# ASSIGNMENT:
Lines containing the word "computer" are to be copied from the data below.

# MATERIAL PROVIDED:
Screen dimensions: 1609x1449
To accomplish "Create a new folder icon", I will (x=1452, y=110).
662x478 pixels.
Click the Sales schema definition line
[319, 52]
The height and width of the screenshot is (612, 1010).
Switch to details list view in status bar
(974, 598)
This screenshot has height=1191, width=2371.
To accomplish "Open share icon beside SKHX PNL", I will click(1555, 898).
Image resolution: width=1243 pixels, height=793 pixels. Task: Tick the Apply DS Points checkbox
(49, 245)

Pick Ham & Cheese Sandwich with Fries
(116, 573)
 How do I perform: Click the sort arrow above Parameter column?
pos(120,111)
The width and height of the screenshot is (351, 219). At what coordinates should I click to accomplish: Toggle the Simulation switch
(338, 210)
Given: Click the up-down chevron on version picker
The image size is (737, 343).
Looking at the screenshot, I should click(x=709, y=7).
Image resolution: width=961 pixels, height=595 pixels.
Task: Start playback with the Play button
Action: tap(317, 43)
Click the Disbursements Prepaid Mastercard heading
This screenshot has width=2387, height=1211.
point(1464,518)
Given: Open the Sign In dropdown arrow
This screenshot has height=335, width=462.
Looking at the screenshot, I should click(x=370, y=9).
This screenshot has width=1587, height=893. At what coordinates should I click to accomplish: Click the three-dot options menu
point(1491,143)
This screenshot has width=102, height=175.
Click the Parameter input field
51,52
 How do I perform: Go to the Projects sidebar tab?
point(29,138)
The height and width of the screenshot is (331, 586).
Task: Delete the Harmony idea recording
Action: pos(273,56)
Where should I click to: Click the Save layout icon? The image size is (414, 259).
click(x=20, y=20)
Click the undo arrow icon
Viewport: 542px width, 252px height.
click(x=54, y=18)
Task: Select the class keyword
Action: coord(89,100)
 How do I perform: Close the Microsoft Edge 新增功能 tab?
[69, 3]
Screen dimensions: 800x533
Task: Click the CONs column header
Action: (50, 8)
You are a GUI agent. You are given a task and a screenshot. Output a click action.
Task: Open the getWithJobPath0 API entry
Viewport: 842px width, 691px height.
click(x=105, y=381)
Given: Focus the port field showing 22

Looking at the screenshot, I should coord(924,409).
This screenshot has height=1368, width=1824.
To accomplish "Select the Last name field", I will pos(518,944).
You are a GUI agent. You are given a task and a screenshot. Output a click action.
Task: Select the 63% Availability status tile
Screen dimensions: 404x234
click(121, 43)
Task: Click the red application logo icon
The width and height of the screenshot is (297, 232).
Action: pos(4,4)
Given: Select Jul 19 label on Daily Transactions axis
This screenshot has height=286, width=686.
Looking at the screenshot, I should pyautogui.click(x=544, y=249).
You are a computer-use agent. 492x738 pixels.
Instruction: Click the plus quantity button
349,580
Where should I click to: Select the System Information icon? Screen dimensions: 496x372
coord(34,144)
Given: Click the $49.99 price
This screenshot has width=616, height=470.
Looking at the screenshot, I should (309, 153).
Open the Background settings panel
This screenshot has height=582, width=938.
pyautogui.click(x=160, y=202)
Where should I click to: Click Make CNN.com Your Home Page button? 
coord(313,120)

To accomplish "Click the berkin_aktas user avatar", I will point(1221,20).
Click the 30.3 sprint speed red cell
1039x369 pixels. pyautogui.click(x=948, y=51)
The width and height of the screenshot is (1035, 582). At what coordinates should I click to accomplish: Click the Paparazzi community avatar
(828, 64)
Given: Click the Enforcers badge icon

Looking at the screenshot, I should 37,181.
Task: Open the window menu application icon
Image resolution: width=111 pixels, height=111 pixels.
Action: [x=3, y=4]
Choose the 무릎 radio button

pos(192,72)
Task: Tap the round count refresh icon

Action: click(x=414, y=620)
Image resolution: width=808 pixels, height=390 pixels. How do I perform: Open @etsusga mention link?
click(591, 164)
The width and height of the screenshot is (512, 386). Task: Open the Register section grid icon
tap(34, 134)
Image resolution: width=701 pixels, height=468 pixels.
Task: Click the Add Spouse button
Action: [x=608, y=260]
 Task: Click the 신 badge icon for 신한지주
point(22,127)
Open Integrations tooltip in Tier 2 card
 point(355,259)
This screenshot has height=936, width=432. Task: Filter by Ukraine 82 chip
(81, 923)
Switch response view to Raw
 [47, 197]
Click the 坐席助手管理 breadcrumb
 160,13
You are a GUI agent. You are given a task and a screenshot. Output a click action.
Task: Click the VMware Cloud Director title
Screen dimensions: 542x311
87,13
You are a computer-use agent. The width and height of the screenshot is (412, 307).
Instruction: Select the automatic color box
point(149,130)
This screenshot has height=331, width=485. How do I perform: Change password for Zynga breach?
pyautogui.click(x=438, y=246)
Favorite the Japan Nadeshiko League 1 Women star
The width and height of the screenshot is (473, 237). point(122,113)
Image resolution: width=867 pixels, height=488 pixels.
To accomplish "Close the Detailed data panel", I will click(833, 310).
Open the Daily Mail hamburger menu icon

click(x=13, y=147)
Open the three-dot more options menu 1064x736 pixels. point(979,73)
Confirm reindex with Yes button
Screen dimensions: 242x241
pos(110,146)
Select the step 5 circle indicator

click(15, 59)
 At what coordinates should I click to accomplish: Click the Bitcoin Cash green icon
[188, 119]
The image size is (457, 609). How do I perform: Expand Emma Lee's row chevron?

# PROBLEM SOLUTION:
You are a computer-use agent. 492x738 pixels.
You are a computer-use agent. The width and height of the screenshot is (412, 307).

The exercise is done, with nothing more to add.